Locked Melvin

Soft and gentle footsteps
Yawns at the sight
At the sight of dark storeroom.
Climbing up to two boxes
It lays on the top box and
It closes its eyes dozily.
The door closes creakily.
But it doesn’t disturb it.

Few hours have passed
It wakes up
Climbs down
Jumping
Jumping hastily
As it controls its bladder.
Wailing
A SHARP WAILING!!
A WAILING MEOW!!

The door opens swiftly
Too late,
Too late.
It’s too late.
It is sitting on
A pool of urine
With a painful look.
With a relieved look.
Poor Melvin.

Everyone is alerted.
Everyone pities him.
One hugs and caresses him.
One wipes and mops its urine.
Poor Melvin.
Poor Melvin.


Inspiration On: Thursday, 14 February 2013 at 6:35pm
Inspiration Ends On: Friday, 15 February 2013 at 1:15am

This is the third series about my stray pet ‘Melvin’ who is mentioned in my previous poetry. This time it is mentioned in the cat’s point of view. This case happened when nobody knew that Melvin came and entered the storeroom.
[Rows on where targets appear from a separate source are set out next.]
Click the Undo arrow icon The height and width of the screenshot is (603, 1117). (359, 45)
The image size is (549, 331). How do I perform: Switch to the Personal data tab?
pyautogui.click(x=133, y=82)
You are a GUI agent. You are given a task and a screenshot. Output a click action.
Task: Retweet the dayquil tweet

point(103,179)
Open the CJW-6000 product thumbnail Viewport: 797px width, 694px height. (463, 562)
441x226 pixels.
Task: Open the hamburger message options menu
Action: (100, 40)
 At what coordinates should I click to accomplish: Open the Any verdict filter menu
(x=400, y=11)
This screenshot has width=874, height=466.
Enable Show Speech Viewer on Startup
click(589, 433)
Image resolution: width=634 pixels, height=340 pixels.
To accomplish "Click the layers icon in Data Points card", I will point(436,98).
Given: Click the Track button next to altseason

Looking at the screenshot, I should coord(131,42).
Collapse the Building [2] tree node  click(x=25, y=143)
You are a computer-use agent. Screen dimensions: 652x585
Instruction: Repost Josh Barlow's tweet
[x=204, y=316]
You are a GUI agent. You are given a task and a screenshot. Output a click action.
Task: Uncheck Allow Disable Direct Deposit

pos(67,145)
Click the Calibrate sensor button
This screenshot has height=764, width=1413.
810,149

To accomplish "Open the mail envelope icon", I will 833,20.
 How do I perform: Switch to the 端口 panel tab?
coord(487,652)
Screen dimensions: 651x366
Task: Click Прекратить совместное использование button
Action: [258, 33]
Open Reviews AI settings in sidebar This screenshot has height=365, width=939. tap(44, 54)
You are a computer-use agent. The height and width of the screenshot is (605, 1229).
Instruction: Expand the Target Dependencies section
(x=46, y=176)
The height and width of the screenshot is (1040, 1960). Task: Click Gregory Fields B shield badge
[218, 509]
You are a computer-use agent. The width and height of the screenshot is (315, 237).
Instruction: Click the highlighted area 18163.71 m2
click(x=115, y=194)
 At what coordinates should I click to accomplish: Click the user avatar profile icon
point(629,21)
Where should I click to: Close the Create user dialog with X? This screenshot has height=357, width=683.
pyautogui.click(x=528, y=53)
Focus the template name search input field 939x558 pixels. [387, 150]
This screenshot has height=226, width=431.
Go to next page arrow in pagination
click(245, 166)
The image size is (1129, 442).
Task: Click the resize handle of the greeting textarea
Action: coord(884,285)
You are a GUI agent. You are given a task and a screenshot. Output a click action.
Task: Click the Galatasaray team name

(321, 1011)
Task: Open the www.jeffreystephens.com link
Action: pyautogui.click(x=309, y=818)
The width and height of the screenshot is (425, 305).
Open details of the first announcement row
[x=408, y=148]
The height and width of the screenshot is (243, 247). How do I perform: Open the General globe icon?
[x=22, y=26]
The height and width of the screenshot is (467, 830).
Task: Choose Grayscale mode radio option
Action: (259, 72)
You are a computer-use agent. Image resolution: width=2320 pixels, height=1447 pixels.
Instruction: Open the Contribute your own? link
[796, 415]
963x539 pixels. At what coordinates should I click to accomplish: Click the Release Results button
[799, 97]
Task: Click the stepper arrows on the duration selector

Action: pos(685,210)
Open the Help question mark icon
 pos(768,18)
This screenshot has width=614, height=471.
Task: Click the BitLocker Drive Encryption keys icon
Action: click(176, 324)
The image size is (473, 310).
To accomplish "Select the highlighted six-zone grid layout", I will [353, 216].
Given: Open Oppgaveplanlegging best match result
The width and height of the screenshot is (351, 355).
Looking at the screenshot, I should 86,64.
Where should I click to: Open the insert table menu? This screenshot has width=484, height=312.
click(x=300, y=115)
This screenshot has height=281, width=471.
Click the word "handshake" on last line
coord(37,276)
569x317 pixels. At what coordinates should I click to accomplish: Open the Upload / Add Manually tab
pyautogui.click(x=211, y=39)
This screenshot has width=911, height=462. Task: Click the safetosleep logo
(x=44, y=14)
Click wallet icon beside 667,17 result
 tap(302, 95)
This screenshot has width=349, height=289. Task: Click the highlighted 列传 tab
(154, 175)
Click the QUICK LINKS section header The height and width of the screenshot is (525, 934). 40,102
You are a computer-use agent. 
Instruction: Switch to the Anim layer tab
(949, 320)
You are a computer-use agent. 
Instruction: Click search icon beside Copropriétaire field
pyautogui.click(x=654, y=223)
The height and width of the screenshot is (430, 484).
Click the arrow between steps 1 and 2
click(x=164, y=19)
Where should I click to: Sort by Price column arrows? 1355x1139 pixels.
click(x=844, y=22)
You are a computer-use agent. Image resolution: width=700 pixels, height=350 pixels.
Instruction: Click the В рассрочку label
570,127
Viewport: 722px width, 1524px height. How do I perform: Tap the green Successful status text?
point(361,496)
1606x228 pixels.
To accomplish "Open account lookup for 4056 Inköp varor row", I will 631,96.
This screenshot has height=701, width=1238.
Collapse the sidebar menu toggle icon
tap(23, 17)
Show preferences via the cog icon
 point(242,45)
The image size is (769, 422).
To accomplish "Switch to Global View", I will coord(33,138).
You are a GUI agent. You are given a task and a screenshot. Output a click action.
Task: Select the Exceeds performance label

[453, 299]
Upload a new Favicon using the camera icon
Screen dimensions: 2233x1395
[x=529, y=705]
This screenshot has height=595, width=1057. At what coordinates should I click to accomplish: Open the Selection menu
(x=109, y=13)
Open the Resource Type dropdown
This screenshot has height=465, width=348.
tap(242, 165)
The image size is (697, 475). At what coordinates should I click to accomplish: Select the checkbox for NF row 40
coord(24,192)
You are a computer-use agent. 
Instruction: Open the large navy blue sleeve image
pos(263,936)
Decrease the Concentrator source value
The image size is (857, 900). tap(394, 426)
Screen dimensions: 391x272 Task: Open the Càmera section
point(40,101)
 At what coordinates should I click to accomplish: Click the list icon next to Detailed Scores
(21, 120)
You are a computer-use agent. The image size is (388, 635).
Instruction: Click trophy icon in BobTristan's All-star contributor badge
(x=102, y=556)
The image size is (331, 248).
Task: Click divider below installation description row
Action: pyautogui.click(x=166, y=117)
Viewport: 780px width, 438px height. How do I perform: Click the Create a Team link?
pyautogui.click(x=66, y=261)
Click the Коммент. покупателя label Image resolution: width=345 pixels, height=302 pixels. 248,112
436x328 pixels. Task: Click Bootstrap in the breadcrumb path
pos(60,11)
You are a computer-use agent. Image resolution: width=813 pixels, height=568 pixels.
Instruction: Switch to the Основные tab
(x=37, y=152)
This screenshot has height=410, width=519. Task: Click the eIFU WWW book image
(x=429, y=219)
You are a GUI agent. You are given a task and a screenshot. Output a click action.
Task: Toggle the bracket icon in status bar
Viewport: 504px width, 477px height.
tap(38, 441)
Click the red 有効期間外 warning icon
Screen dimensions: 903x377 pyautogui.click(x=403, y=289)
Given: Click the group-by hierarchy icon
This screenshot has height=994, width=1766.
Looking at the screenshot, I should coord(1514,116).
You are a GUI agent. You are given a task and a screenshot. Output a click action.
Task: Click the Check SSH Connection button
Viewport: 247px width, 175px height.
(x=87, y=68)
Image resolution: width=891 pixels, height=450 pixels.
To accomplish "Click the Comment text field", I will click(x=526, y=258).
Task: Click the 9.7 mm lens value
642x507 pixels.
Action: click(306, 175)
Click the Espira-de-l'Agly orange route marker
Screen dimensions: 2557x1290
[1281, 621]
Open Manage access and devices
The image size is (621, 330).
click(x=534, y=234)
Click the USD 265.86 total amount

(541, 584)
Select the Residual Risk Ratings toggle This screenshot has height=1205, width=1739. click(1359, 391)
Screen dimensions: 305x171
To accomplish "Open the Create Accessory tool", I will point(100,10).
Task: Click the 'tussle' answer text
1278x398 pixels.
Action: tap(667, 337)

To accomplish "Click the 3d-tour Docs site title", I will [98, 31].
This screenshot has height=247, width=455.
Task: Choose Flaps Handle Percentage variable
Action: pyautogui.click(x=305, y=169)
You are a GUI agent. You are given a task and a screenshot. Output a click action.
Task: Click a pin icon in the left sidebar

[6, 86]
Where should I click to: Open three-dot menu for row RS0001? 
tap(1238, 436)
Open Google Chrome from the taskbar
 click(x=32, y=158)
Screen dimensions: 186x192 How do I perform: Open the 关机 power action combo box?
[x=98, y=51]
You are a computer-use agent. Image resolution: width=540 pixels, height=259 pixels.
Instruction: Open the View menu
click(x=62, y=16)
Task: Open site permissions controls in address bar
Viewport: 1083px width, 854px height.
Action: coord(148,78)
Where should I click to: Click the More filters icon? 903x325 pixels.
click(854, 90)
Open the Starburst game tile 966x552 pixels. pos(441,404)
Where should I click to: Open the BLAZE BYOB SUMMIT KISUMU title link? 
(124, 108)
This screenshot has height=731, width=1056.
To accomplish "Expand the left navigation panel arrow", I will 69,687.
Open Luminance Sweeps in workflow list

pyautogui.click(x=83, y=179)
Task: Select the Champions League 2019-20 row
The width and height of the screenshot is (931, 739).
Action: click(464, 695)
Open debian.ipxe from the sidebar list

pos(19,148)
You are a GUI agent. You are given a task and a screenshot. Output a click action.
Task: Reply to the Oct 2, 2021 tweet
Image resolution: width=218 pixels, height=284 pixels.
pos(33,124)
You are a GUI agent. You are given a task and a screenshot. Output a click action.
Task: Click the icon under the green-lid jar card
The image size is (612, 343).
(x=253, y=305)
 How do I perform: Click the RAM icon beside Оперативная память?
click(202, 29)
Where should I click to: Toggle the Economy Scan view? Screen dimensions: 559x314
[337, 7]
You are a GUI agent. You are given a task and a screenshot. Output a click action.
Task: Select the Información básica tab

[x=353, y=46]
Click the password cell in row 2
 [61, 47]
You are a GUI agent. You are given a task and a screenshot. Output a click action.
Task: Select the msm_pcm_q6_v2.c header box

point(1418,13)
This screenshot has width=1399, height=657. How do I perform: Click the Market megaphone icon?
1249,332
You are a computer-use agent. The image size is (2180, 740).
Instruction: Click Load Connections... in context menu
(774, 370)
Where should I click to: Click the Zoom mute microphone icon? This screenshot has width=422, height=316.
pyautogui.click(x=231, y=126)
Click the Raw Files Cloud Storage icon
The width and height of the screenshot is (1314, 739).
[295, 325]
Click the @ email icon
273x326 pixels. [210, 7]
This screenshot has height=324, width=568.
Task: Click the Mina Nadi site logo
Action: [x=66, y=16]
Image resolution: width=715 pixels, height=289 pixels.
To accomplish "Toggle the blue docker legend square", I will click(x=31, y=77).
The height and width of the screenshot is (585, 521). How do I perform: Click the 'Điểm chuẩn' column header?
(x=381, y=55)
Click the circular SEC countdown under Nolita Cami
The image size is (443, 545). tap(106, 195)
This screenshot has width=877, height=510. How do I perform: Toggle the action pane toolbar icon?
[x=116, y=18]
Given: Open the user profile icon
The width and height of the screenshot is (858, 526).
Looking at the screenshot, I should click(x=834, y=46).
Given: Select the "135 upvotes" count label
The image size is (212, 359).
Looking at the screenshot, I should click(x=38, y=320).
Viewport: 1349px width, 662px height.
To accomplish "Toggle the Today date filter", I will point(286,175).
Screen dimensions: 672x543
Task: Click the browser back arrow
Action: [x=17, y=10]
Normally, we closed the storeroom’s door to prevent cockroaches and rats from making its nest.

Deep Buried Feelings

Deep buried feelings were kept somewhere.
Painful memories were left unidentified for ten years.
Not ten years, more than that.
Unknowingly, it was planted since young.
It was sowed seed by seed.

Motivation of study is from external source.
Motivation of study only comes from mother.
No inner motivation to do so.
No sense of purpose in life.
No compass to guide me.
Only my parents are my compass.

We followed mother to her chosen destination to give us good future.
We lived in an uncle’s house due to lack of finance.
With my own eyes, I saw my mother being bullied.
I wish to stand strong, but I’m weak.
I’m standing at the corner.
I feel lost.
Angry with my self!
Why am I so slow?
Why am I a weakling?
Leave me alone.
I just wish to be quiet.

A slight headache.
Someone came to my rescue.
It is like a Light enters my heart.
There is a sense of purpose.
I need to stand strong.
I can’t!
But in the Light I can.

A door is closed.
But He opens a window.
A window opens my mind to marriage.

With just a few words through written message,
My past deep feelings were dug out.
No, I think I found out now.
Now I found out what it is.
Found out the root cause to fear of marriage.
It is the very seed that takes root in my heart since young.
It shaped my thinking.
It also shaped my heart.


Expressed on: Friday, 07 November 2008.